A Cell-Autonomous Myeloproliferative Phenotype Caused by Loss of Latexin in Stem and Progenitor Cells.

Abstract 2314

We have previously shown a novel role for Latexin (Lxn), a carboxypeptidase inhibitor, in influencing the size of murine hematopoietic stem cell (HSC) population. Lxn negatively regulates HSC population size by enhancing apoptosis while repressing proliferation and self-renewal. However, the major mechanisms underlying this phenotype remain unknown. To further study the functionality of latexin in hematopoiesis, we generated a knock-out mouse model (Lxn−/− mouse) with a truncation of Lxn exon 2 to exon 5.

Blood cell counts showed that lymphocytes, neutrophils, eosinophils, and monocytes were significantly increased from 50% to 100%, indicating an overall myeloid expansion in the periphery. The Lxn−/− mice also showed hypercellular bone marrow (BM), splenomegaly, and increased colony formation in methylcellulose.
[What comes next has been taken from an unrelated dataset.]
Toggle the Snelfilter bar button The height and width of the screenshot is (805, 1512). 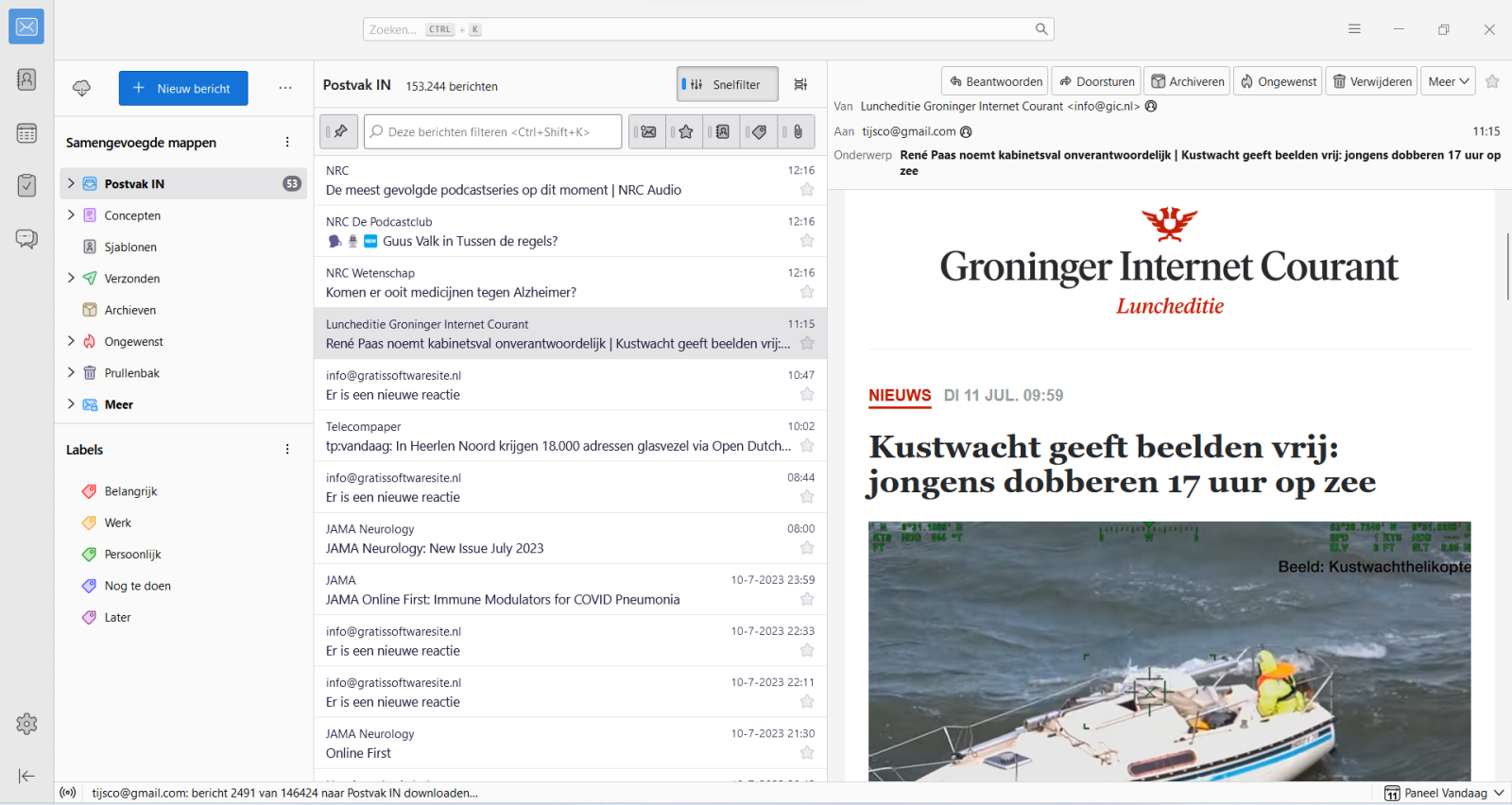click(x=727, y=85)
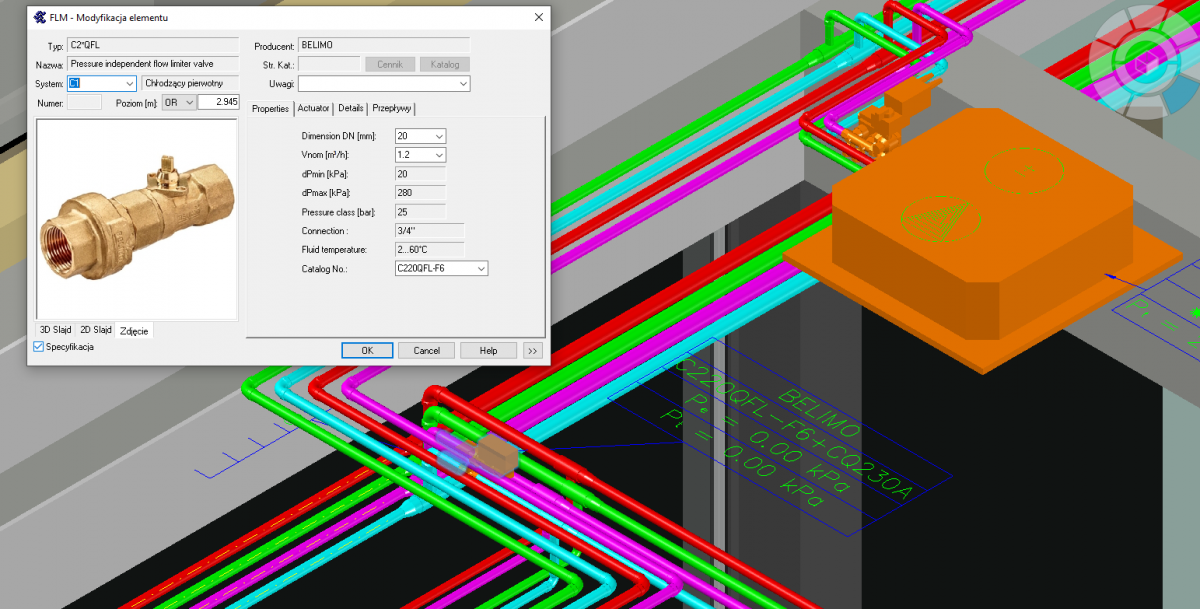The width and height of the screenshot is (1200, 609).
Task: Click the Poziom value field 2.945
Action: pos(218,102)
We found that the frequencies and absolute numbers of Lineage-/Sca-1+/c-Kit+ (LSK) and multi-potent progenitor (MPP) cells were significantly increased, while short-term and long-term HSCs remained unchanged in Lxn−/− mice. We next evaluated both lymphoid and myeloid progenitor subpopulations within the MPP compartment. Absolute numbers of granulocyte-monocyte progenitor (GMP) cells as well as common lymphoid progenitor (CLP) cells were significantly increased by 60–80% in Lxn−/− mice compared with wild type animals.

We then performed cobblestone-area-forming-cell (CAFC) assay, an in vitro functional assay to evaluate the numbers of functional progenitors and stem cells. As a result, cobblestone area forming cells were significantly up-regulated at days 7, 14, 28 and 35, indicating that numbers of both mature progenitors and functional stem cells in BM were increased.

To further investigate the observed progenitor and stem cell expansion in Lxn−/− mice, we studied the apoptotic status of BM cells, using the apoptotic marker Annexin V. The apoptosis frequencies were reduced approximately 50% in Lxn deficient LSK cells and MPP cells, suggesting that Lxn positively regulates apoptosis apoptosis in HSCs, as reported previously.

Moreover, we used the competitive repopulation assay to determine functional capacities of Lxn−/− HSCs. In this assay, equal numbers (1×10⁶) of Lxn−/− (or wild type) whole BM cells were transplanted along with competitors into lethally irradiated recipient animals. We analyzed the peripheral blood and BM of recipients at 15 weeks post transplantation. In both BM and PB, Lxn−/− cells showed a 50% increase in engraftment. We noted that there was significant up-regulation in granulocytes and monocytes (50%), as well as B cell lymphocytes (50%), but not in T cells, which is consistent with what we observed in Lxn−/− mice. These findings reveal that the myeloproliferation in Lxn−/− mice is transplantable and thus is intrinsic.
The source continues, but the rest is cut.